[Kelime ve öğe işaretleme girdileri]
——
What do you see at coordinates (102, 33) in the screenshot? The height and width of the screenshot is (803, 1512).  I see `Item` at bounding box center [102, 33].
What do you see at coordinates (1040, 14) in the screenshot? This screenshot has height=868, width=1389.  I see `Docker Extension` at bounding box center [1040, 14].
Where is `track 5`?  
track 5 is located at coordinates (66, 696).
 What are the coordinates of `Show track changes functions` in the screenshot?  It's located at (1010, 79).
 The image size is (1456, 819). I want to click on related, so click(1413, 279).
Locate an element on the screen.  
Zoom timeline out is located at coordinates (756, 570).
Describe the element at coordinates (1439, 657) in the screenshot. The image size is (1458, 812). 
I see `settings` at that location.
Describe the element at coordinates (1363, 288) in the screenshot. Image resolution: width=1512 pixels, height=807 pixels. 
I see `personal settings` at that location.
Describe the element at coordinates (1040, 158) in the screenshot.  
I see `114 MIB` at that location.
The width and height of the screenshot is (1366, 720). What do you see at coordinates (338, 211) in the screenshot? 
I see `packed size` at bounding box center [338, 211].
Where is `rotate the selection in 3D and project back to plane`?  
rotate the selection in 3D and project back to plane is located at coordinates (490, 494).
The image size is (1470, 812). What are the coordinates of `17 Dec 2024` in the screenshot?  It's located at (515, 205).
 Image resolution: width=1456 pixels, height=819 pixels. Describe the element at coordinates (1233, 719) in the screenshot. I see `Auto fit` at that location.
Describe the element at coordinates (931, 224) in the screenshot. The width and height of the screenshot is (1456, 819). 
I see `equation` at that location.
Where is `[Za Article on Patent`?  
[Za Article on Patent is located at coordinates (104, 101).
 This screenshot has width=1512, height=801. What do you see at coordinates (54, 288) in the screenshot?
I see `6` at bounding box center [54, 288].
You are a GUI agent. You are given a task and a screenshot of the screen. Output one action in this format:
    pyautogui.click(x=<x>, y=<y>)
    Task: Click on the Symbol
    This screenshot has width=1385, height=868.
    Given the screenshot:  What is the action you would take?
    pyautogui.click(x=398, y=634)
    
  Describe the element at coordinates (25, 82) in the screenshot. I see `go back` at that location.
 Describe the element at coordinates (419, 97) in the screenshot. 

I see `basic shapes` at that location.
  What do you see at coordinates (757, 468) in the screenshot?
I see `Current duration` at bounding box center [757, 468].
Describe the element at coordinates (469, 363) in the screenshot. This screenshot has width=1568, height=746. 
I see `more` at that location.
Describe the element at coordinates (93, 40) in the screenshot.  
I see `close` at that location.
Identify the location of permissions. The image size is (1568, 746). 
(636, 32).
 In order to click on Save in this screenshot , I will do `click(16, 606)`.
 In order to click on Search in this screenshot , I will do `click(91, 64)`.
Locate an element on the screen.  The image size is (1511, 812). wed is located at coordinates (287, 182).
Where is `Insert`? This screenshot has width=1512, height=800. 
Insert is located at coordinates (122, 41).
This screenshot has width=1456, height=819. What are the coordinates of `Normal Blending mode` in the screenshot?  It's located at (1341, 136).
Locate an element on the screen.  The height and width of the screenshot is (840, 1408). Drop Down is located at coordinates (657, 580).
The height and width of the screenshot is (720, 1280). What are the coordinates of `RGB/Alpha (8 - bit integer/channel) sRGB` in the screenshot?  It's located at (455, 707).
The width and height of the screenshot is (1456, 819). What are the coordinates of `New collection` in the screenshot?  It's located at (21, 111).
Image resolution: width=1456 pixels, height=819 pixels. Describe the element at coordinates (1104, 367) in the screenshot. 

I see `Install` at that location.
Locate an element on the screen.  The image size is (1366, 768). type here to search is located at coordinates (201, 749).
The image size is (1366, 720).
——
**Alıştırma amacı**:
Lütfen listedeki satırları yeniden yazın; "Where is" ifadesinin yerine "Where can I find" koyun ve geri kalan her şeyi olduğu gibi bırakın.

**Beklenen çıktı**:
What do you see at coordinates (102, 33) in the screenshot? The height and width of the screenshot is (803, 1512).  I see `Item` at bounding box center [102, 33].
What do you see at coordinates (1040, 14) in the screenshot? This screenshot has height=868, width=1389.  I see `Docker Extension` at bounding box center [1040, 14].
Where can I find `track 5`?  
track 5 is located at coordinates (66, 696).
 What are the coordinates of `Show track changes functions` in the screenshot?  It's located at (1010, 79).
 The image size is (1456, 819). I want to click on related, so click(1413, 279).
Locate an element on the screen.  
Zoom timeline out is located at coordinates (756, 570).
Describe the element at coordinates (1439, 657) in the screenshot. The image size is (1458, 812). 
I see `settings` at that location.
Describe the element at coordinates (1363, 288) in the screenshot. Image resolution: width=1512 pixels, height=807 pixels. 
I see `personal settings` at that location.
Describe the element at coordinates (1040, 158) in the screenshot.  
I see `114 MIB` at that location.
The width and height of the screenshot is (1366, 720). What do you see at coordinates (338, 211) in the screenshot? 
I see `packed size` at bounding box center [338, 211].
Where can I find `rotate the selection in 3D and project back to plane`?  
rotate the selection in 3D and project back to plane is located at coordinates (490, 494).
The image size is (1470, 812). What are the coordinates of `17 Dec 2024` in the screenshot?  It's located at (515, 205).
 Image resolution: width=1456 pixels, height=819 pixels. Describe the element at coordinates (1233, 719) in the screenshot. I see `Auto fit` at that location.
Describe the element at coordinates (931, 224) in the screenshot. The width and height of the screenshot is (1456, 819). 
I see `equation` at that location.
Where can I find `[Za Article on Patent`?  
[Za Article on Patent is located at coordinates (104, 101).
 This screenshot has width=1512, height=801. What do you see at coordinates (54, 288) in the screenshot?
I see `6` at bounding box center [54, 288].
You are a GUI agent. You are given a task and a screenshot of the screen. Output one action in this format:
    pyautogui.click(x=<x>, y=<y>)
    Task: Click on the Symbol
    This screenshot has width=1385, height=868.
    Given the screenshot:  What is the action you would take?
    pyautogui.click(x=398, y=634)
    
  Describe the element at coordinates (25, 82) in the screenshot. I see `go back` at that location.
 Describe the element at coordinates (419, 97) in the screenshot. 

I see `basic shapes` at that location.
  What do you see at coordinates (757, 468) in the screenshot?
I see `Current duration` at bounding box center [757, 468].
Describe the element at coordinates (469, 363) in the screenshot. This screenshot has width=1568, height=746. 
I see `more` at that location.
Describe the element at coordinates (93, 40) in the screenshot.  
I see `close` at that location.
Identify the location of permissions. The image size is (1568, 746). 
(636, 32).
 In order to click on Save in this screenshot , I will do `click(16, 606)`.
 In order to click on Search in this screenshot , I will do `click(91, 64)`.
Locate an element on the screen.  The image size is (1511, 812). wed is located at coordinates (287, 182).
Where can I find `Insert`? This screenshot has width=1512, height=800. 
Insert is located at coordinates (122, 41).
This screenshot has width=1456, height=819. What are the coordinates of `Normal Blending mode` in the screenshot?  It's located at (1341, 136).
Locate an element on the screen.  The height and width of the screenshot is (840, 1408). Drop Down is located at coordinates (657, 580).
The height and width of the screenshot is (720, 1280). What are the coordinates of `RGB/Alpha (8 - bit integer/channel) sRGB` in the screenshot?  It's located at (455, 707).
The width and height of the screenshot is (1456, 819). What are the coordinates of `New collection` in the screenshot?  It's located at (21, 111).
Image resolution: width=1456 pixels, height=819 pixels. Describe the element at coordinates (1104, 367) in the screenshot. 

I see `Install` at that location.
Locate an element on the screen.  The image size is (1366, 768). type here to search is located at coordinates (201, 749).
The image size is (1366, 720).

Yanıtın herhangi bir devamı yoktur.